Texte de la page:
****
The Adventures of Diva Rachel: Le blackface et d’autres maux franco-québécois

Je me souviens… du blackface à Brathwaite

La parodie que Normand Brathwaite a joué en blackface lors du dernier Bye-Bye à l’antenne de Radio-Canada a créé beaucoup d’émoi… Dans la plus récente tentative d’épuration des origines racistes du blackface que nous offre La Presse, le professeur de dramaturgie au Conservatoire d’art dramatique de Montréal Gilbert Turp entame son argumentaire en précisant que le mot « blackface » n’existe pas en français. Forcément, mot étranger égal culture étrangère. Après avoir ainsi établi les assises d’une logique boiteuse, Turp largue un faux débat qui traduit son ignorance générale sur la pratique qui a bel et bien sa place dans l’histoire du Québec.

Dans sa lancée révisionniste, Turp décide de rebaptiser le blackface, pratique où un acteur se beurre la face en noir pour incarner un personnage de race noire. Il invente un terme franco-québécois pour designer la pratique théâtrale qui existe au Québec depuis plus de 100 ans.

Si on suit son raisonnement, le cul-de-sac culturel québécois est imperméable aux influences étrangères: ni les mots étrangers, ni les résidus de la culture américaine ne passent.
****
Données extraites:
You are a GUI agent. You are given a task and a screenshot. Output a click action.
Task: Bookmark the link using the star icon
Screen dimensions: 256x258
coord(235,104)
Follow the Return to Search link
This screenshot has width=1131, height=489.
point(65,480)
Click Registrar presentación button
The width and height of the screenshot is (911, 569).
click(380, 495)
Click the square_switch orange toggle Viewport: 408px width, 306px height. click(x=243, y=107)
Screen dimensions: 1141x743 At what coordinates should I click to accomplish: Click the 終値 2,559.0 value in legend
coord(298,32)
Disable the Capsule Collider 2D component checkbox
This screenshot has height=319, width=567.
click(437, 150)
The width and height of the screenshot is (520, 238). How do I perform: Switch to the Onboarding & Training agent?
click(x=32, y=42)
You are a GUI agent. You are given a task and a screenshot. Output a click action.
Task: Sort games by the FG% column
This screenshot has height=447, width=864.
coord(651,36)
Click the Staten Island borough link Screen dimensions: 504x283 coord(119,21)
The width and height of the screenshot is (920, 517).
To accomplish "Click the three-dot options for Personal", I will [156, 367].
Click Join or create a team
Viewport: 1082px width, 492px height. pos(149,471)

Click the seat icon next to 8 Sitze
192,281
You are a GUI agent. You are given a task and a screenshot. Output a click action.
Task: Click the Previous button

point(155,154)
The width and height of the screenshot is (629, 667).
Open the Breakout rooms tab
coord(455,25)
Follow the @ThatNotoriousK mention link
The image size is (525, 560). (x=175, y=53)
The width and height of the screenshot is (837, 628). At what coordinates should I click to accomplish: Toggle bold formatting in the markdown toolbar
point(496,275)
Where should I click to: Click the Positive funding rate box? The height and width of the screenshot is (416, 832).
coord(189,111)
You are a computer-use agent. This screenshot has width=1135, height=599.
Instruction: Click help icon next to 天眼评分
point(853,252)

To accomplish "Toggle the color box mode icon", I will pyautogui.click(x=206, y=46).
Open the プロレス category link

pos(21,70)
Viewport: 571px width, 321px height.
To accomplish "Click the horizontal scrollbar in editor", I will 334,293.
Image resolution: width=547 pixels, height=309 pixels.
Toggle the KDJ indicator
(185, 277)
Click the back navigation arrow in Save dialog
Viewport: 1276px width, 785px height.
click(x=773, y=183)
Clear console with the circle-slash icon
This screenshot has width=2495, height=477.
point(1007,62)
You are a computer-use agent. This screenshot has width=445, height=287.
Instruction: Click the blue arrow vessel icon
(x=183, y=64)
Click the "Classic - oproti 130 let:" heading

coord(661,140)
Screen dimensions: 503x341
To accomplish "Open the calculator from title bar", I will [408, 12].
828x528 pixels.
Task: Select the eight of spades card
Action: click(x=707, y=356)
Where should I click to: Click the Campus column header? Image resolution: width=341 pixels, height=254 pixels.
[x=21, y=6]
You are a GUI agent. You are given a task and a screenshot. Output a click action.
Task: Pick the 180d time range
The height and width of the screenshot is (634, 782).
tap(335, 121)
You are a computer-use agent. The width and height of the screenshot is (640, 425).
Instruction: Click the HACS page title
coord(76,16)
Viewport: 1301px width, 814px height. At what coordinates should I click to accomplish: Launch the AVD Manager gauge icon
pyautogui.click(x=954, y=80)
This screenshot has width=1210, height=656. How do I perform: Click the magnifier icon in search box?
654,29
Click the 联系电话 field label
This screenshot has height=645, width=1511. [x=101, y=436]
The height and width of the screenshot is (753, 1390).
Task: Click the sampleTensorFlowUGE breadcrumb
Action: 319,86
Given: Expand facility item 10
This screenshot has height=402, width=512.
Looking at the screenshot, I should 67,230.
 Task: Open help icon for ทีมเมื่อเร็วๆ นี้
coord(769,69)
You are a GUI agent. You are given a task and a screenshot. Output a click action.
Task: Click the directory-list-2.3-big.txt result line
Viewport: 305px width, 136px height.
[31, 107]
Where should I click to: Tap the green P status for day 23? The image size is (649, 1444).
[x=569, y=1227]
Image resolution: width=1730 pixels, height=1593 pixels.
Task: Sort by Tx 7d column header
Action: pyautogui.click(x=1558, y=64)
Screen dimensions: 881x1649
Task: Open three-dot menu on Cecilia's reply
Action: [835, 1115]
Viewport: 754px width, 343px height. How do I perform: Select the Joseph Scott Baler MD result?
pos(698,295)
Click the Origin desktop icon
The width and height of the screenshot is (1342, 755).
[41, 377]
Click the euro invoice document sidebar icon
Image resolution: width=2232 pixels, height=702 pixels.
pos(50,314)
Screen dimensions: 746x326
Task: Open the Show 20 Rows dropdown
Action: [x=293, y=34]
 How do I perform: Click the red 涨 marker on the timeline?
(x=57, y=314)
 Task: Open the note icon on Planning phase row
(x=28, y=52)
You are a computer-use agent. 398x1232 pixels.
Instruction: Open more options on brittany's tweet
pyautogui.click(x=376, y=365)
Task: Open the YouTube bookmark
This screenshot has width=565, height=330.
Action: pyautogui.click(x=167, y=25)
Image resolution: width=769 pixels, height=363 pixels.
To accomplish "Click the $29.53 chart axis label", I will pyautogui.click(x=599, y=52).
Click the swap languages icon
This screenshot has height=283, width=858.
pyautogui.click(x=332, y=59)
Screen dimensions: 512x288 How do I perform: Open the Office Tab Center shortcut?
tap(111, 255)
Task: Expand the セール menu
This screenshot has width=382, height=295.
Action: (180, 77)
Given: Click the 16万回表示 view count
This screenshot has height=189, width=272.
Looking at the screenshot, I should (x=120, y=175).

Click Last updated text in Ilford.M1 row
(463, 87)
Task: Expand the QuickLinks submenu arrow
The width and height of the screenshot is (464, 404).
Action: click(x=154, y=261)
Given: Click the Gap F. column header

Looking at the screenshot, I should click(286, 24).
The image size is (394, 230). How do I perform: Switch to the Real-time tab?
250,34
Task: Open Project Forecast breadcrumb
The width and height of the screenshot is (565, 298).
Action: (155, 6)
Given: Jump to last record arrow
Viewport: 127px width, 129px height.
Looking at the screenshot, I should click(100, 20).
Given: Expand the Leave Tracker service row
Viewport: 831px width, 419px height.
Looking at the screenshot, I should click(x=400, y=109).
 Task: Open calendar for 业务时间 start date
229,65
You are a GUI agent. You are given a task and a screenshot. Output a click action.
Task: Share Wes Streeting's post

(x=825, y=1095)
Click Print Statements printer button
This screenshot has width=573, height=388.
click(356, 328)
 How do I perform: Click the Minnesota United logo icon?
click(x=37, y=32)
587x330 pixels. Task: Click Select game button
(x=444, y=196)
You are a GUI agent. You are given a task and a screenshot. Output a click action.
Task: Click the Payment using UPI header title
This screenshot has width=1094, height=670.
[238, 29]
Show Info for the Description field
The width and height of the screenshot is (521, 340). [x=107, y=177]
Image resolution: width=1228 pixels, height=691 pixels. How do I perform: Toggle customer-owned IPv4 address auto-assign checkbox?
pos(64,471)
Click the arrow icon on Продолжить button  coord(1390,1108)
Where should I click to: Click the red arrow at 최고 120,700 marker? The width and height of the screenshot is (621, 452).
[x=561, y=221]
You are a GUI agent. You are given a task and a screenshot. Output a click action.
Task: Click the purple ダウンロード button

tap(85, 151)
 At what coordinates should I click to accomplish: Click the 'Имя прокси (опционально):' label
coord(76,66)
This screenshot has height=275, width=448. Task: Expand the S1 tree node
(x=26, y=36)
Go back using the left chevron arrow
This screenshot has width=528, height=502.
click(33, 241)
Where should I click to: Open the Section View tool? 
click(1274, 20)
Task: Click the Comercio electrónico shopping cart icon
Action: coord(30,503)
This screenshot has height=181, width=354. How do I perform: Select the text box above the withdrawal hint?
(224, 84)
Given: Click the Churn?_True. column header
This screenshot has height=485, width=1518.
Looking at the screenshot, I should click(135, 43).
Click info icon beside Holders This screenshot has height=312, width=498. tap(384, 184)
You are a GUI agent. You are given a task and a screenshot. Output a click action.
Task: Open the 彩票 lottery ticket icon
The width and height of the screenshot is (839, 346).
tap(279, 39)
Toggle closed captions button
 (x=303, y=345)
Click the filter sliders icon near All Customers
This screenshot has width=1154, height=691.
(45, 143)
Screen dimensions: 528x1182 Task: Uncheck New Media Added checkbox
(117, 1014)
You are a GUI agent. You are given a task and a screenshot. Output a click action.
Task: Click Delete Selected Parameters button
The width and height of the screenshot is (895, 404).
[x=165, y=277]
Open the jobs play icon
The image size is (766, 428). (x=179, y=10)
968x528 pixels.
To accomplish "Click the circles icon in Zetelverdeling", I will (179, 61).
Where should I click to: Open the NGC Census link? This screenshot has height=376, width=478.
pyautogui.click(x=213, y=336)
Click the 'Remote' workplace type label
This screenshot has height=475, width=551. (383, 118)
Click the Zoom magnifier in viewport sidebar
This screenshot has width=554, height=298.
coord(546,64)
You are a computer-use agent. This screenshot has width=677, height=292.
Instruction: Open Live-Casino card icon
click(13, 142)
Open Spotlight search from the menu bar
****
Exercices à faire:
A – Répondez à ces questions sur l'article consacré au blackface :
(i) Sur quelle antenne le dernier Bye-Bye a-t-il été diffusé ?
(ii) Dans quel établissement Gilbert Turp enseigne-t-il la dramaturgie ?
(iii) Depuis combien de temps la pratique théâtrale existe-t-elle au Québec, d'après l'article ?
B – Poursuivez l'article sur le blackface au Québec après sa dernière phrase.
Le matériel ci-dessus n'intervient pas ici.

Corrigé:
A –
(i) Radio-Canada.
(ii) Au Conservatoire d'art dramatique de Montréal.
(iii) Depuis plus de 100 ans.

B –
Ben coudonc! C’est-tu une joke? Comment une personne comme M. Turp qui gagne sa vie en s’abreuvant de la culture du peuple peut-il montrer une telle ignorance face à la fluidité des tendances culturelles?

Les mots étrangers couramment utilisés au Canada-français, tels boycotter, marketing, bashing (comme dans «Québec-bashing»), font partie intégrales du lexique québécois depuis belle lurette. Certes, seuls les anglophobes endurcis refusent d’accepter que ces mots portent la même signification à l’étranger qu’au Québec.

Dans une autre tentative d’épuration, la directrice artistique du Théâtre du Rideau Vert Denise Filiatrault se défendait après l’affaire Subban/blackface 2015:

«Écoutez, ce n’était pas un blackface, a-t-elle déclaré à La Presse. […] J’ai 60 ans de carrière. J’ai été la première à engager un Noir à la télévision.»

Effectivement, Filiatrault octroie une job à un jeune Norman Brathwaite en 1979-80. « Chez Denise » est la première émission de télévision québécoise à présenter un personnage noir. Mais quels rôles Filiatrault a-t-elle confiés à son apprenti?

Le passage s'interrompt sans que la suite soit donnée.